Stored data:
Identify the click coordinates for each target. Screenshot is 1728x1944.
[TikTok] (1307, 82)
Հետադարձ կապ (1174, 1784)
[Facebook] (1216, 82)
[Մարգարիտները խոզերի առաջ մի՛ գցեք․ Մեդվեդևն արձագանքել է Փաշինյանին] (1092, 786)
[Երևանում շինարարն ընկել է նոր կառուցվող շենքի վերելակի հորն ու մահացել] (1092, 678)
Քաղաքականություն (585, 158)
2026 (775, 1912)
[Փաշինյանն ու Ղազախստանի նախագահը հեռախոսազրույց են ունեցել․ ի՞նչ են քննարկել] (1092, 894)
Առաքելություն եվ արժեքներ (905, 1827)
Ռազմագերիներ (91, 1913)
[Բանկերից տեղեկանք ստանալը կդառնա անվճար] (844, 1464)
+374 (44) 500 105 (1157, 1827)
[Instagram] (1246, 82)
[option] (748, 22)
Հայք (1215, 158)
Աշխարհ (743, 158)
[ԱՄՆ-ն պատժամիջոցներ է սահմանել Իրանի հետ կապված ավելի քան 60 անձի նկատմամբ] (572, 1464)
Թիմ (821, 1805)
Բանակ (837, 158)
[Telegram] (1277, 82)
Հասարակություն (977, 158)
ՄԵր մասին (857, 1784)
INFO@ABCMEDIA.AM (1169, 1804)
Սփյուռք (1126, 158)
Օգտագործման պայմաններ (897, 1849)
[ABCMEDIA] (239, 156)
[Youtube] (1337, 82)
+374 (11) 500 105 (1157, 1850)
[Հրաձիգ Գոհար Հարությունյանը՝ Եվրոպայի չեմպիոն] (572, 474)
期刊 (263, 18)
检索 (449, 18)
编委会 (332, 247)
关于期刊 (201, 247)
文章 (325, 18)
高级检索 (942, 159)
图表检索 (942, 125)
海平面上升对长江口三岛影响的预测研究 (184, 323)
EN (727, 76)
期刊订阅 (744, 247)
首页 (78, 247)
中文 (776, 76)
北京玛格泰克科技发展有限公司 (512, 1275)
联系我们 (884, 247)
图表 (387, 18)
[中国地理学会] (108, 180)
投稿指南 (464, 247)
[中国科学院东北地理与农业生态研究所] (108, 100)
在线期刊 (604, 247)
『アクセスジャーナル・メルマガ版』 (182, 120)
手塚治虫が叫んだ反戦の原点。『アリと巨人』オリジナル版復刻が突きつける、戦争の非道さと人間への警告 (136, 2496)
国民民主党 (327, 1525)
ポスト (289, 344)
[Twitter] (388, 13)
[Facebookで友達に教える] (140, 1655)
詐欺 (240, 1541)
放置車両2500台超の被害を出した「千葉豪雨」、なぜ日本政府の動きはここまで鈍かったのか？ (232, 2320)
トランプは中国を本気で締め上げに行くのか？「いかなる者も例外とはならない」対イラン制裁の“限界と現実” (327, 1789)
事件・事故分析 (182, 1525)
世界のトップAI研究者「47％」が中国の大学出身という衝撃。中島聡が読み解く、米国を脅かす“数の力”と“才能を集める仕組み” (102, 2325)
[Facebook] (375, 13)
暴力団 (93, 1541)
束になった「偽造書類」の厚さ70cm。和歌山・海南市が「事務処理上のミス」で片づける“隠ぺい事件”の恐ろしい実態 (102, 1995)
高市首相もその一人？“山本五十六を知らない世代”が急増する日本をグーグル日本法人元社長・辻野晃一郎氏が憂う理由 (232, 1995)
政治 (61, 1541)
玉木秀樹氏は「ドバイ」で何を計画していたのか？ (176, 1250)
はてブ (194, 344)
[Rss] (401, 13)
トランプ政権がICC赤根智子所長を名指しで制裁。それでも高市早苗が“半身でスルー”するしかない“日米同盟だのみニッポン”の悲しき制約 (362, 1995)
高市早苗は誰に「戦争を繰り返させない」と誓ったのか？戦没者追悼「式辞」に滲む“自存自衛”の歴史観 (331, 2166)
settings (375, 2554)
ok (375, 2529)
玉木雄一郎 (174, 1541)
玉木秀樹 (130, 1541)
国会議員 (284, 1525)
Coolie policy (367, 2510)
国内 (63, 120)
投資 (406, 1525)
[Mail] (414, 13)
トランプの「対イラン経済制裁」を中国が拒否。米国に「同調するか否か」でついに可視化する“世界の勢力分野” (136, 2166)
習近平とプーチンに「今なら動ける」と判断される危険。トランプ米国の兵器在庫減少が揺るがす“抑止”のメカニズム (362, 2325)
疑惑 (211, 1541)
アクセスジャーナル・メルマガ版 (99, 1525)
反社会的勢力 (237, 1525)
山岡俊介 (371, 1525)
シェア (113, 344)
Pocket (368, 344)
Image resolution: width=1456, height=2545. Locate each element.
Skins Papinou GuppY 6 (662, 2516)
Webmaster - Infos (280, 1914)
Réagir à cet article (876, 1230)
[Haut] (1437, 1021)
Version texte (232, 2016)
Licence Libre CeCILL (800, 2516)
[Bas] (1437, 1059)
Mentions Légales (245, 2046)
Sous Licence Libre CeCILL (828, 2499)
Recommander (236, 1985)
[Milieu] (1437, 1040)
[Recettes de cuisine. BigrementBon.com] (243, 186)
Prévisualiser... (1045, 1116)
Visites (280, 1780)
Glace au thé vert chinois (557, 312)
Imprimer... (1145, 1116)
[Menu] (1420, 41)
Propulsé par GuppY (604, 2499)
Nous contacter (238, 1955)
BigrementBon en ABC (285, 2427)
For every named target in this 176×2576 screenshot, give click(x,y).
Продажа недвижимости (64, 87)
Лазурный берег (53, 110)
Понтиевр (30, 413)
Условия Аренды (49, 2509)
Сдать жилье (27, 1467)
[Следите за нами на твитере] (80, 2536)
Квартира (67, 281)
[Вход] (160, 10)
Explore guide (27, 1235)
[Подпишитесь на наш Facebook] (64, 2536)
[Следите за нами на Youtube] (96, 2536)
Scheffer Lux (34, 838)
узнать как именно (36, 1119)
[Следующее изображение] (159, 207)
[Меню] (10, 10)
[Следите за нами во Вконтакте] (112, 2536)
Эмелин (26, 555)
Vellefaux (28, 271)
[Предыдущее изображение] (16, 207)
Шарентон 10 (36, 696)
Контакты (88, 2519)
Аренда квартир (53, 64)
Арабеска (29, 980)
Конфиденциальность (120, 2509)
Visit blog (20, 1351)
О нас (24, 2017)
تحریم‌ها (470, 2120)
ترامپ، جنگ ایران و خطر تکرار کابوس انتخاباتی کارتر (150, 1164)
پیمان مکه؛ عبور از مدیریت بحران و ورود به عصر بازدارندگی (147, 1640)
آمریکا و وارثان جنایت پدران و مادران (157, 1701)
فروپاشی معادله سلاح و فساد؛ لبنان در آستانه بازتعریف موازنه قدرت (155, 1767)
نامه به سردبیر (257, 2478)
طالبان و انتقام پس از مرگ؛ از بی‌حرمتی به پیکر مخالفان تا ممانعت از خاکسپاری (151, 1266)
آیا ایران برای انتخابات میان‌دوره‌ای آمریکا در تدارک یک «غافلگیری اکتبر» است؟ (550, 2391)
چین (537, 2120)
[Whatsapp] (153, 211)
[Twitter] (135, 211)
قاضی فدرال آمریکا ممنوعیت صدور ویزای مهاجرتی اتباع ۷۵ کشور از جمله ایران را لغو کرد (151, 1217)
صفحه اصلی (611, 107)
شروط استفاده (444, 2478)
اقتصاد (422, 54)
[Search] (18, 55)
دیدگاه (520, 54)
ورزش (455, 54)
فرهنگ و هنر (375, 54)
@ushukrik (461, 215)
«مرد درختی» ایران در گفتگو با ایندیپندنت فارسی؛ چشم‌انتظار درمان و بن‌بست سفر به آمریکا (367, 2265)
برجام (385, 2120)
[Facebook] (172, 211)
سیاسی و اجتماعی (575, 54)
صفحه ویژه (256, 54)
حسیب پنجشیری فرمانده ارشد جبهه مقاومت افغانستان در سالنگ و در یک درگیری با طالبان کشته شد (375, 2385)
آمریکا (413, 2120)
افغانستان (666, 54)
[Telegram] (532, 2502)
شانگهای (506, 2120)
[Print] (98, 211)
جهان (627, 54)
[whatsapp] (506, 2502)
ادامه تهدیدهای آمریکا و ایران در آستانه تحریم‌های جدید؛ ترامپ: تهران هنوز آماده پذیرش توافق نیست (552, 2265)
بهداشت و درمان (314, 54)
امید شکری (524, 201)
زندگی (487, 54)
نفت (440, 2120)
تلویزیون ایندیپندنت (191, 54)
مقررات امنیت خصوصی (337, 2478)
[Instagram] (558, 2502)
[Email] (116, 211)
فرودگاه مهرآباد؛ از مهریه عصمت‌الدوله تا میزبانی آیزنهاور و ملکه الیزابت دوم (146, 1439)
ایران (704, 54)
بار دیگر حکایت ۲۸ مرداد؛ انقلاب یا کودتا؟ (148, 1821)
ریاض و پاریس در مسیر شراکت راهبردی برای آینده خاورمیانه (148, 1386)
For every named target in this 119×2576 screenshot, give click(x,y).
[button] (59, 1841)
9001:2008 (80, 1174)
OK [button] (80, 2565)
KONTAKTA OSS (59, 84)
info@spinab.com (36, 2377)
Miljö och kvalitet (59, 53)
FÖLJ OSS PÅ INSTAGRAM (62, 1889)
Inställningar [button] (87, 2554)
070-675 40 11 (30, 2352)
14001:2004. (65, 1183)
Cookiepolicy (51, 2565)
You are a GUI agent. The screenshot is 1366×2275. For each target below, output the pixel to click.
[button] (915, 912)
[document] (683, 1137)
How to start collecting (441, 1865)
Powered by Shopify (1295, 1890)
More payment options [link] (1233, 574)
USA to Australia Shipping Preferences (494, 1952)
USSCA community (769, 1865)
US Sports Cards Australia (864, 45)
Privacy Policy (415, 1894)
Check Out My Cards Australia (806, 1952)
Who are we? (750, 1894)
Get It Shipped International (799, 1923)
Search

-- Task prompt --
When the word "افغانستان" appears in a line of the data, that line is counted; report the number only.

-- Output for this task --
2